Oh ! s’il m’avait été donné d’assister à ce touchant spectacle ! l’enfance est déjà si intéressante par elle-même ! quelle impression n’aurait pas faite sur moi la vue du triste état où elle était réduite ! et si j’avais été averti que sous cet extérieur de pauvreté et d’abandon je devais adorer mon Rédempteur et mon Dieu.
Oh ! comme je me serais efforcé de donner à ce divin Enfant des témoignages de ma reconnaissance et de mon amour ! comme j’aurais sollicité la ferveur de le serrer entre mes bras, de le réchauffer contre mon sein, et de passer à ses côtés tout le reste de ma vie !
O mon âme ! tu peux donner aujourd’hui à Jésus les mêmes marques d’affection et de reconnaissance : pourquoi s’est-il réduit à l’état de pauvreté où tu le vois en ce moment? c’est pour expier tes fautes, et te réconcilier avec son Père.

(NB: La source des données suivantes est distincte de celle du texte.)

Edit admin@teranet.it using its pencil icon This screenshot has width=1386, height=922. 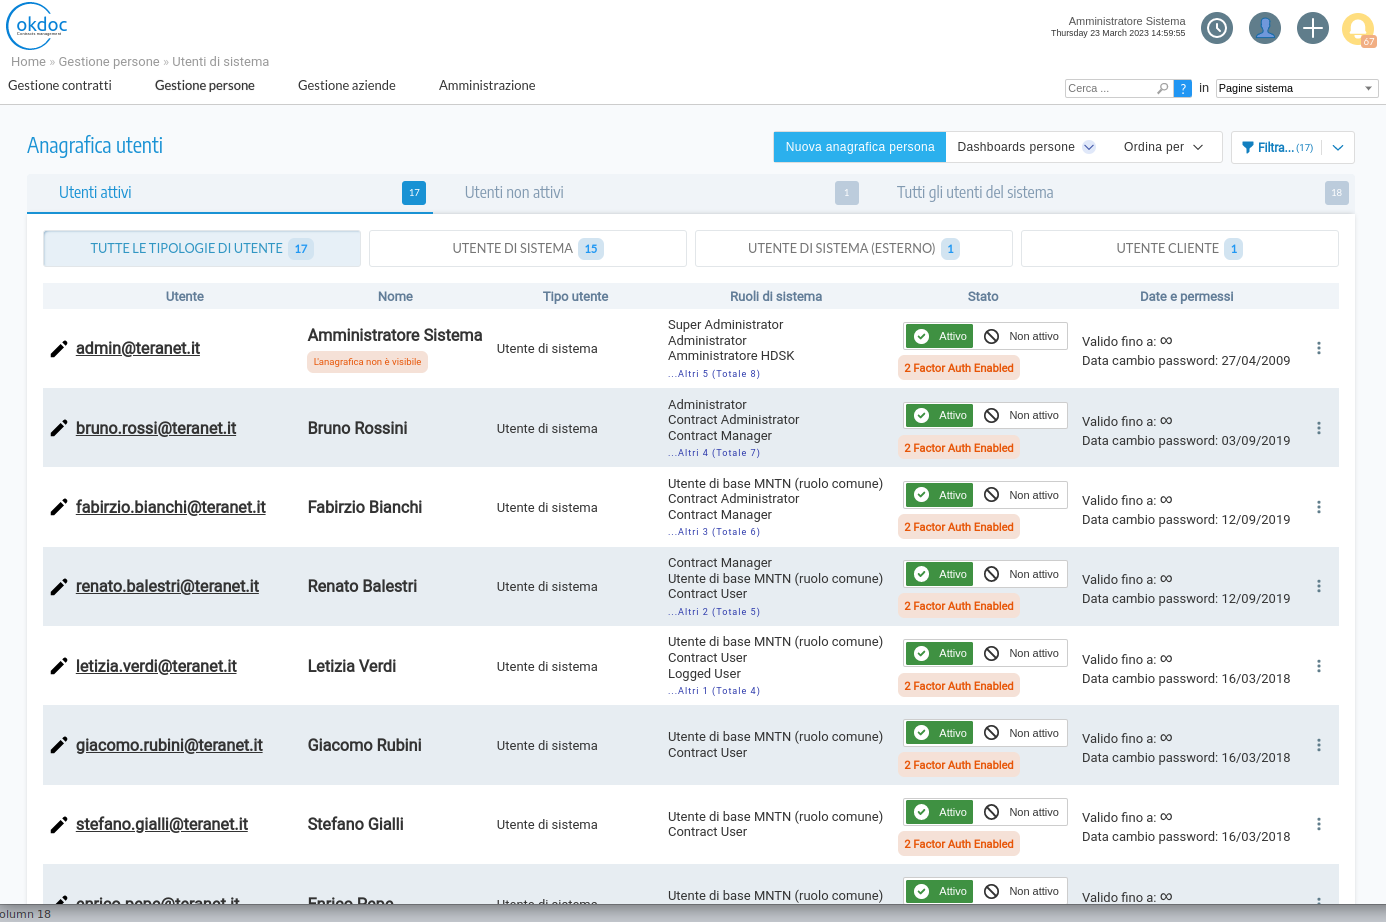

Eh bien ! en fuyant le péché, en t’éloignant de toutes les occasions où tu pourrais offenser ce Dieu d’amour, tu le dédommageras, autant qu’il est en toi, des peines qu’il a endurées pour ton salut, tu essuieras les larmes que tu lui vois répandre, tu arrêteras les tendres soupirs qu’il pousse vers le Ciel; tu réchaufferas ses membres délicats, que rien ne défend aujourd’hui contre les rigueurs de la saison.
Pourrais-tu négliger de satisfaire ton amoureuse compassion pour ce Dieu enfant, maintenant qu’il t’est si facile de le faire ?
Prière
Non, mon doux Rédempteur, je ne serai pas plus longtemps insensible : l’état où je vous vois aujourd’hui, pénètre et attendrit mon cœur ; je ne puis résister plus longtemps aux pressantes sollicitations de votre amour ; désormais il vous appartiendra, ce cœur coupable de tant d’infidélités ; il ne brûlera plus que de vos divines ardeurs.
Je n’ai point été assez heureux pour assister avec les bergers au grand spectacle de votre naissance temporelle ; je n’ai pu recueillir vos premières larmes, ni adoucir vos premières souffrances; mais, puisque je peux aujourd’hui me procurer la même consolation ; puisqu’il ne tient qu’à moi de préparer à votre enfance un lieu où elle pourra goûter le calme et le repos, ne serais-je pas un monstre d’ingratitude si je voyais sans piété l’état d’abjection où votre charité pour moi vous a réduit ?
Si, bien loin de vous apporter le soulagement qui est en mon pouvoir, je me joignais aux malheureux qui se font un plaisir barbare de contempler et d’augmenter vos souffrances ?
Oh ! non, mon aimable Jésus ! ne permettez pas qu’il m’arrive jamais un semblable malheur : daignez m’admettre aujourd’hui dans votre crèche, pour que je m’y pénètre de la grandeur des peines que vous endurez ; et apprenez-moi à rendre utile pour mon salut la méditation des grands exemples de pauvreté et d’abnégation que vous me proposez.
RÉSOLUTIONS.
l.° Je vais m’appliquer à détacher mon cœur de toute affection pour les biens de la terre. Je regarderai les richesses comme un des obstacles les plus dangereux que puisse rencontrer un chrétien dans le chemin du salut, et je n’en userai que pour satisfaire mes besoins, réservant le superflu pour les pauvres.
2.° Je regarderai ces derniers comme les membres de Jésus-Christ ; j’aurai la plus grande confiance dans l’efficacité de leurs prières, et je tâcherai de les consoler du mépris que le monde affecte de leur témoigner.